BEGIN PROVIDED ENTRIES

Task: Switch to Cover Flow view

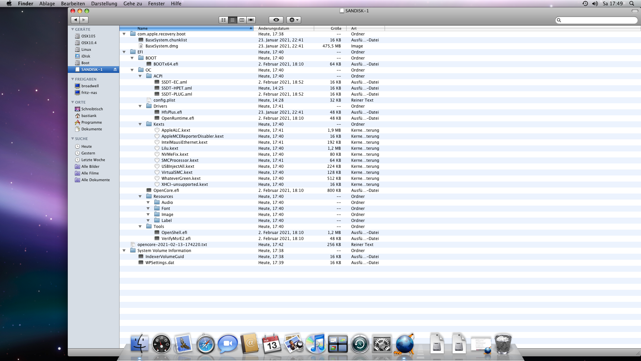Action: point(251,20)
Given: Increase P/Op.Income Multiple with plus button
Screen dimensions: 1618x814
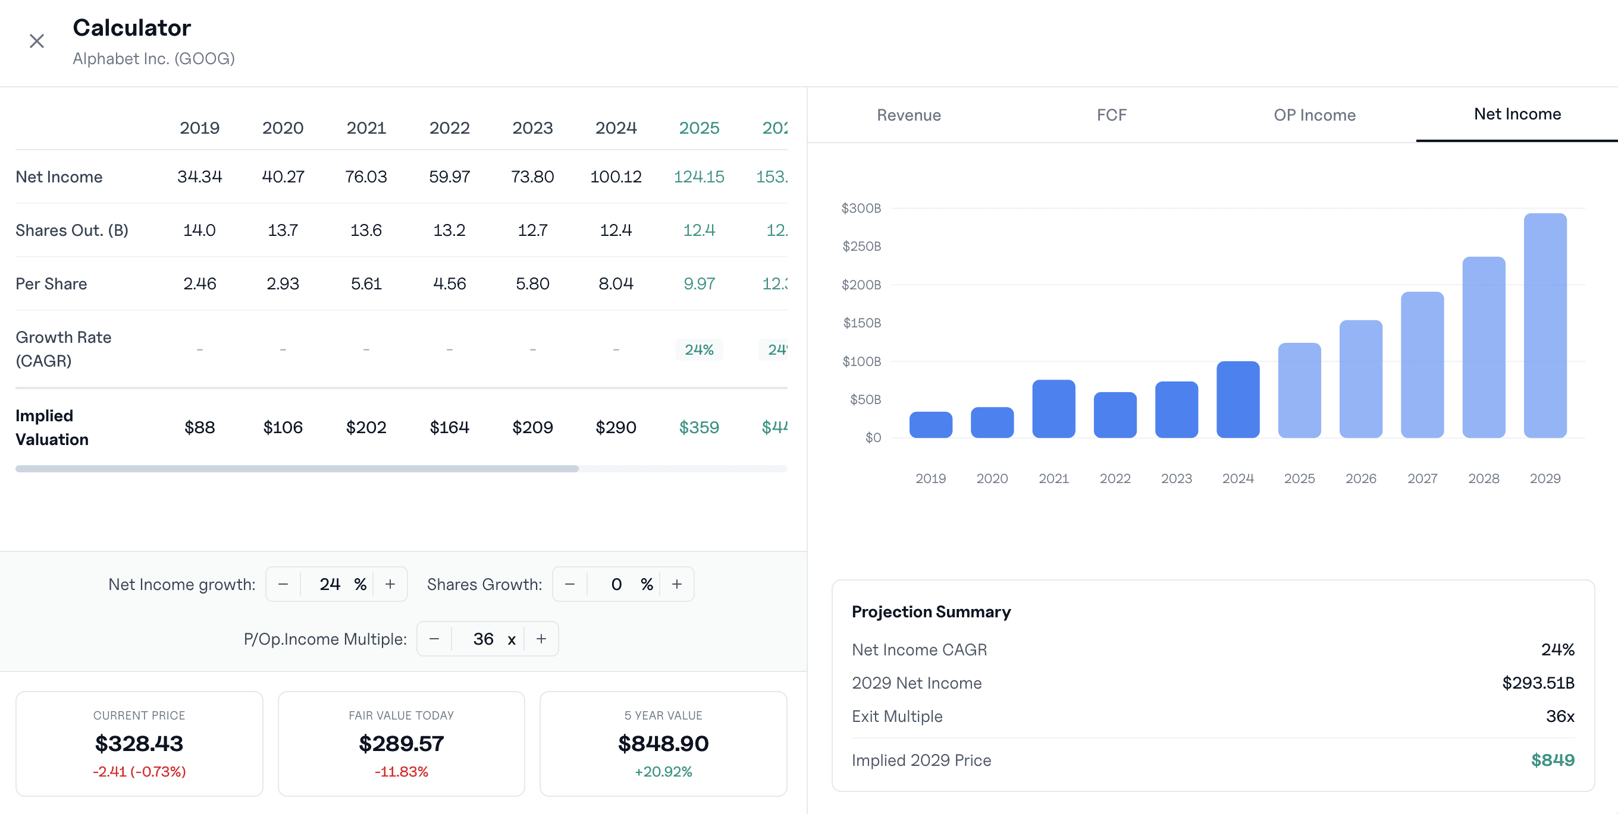Looking at the screenshot, I should point(541,638).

END PROVIDED ENTRIES

EXERCISE BRIEF: Can you output the lines above verbatim, leaving out the pictures?

SOLUTION TO THIS PROBLEM:
Task: Switch to Cover Flow view

Action: point(251,20)
Given: Increase P/Op.Income Multiple with plus button
Screen dimensions: 1618x814
Looking at the screenshot, I should point(541,638).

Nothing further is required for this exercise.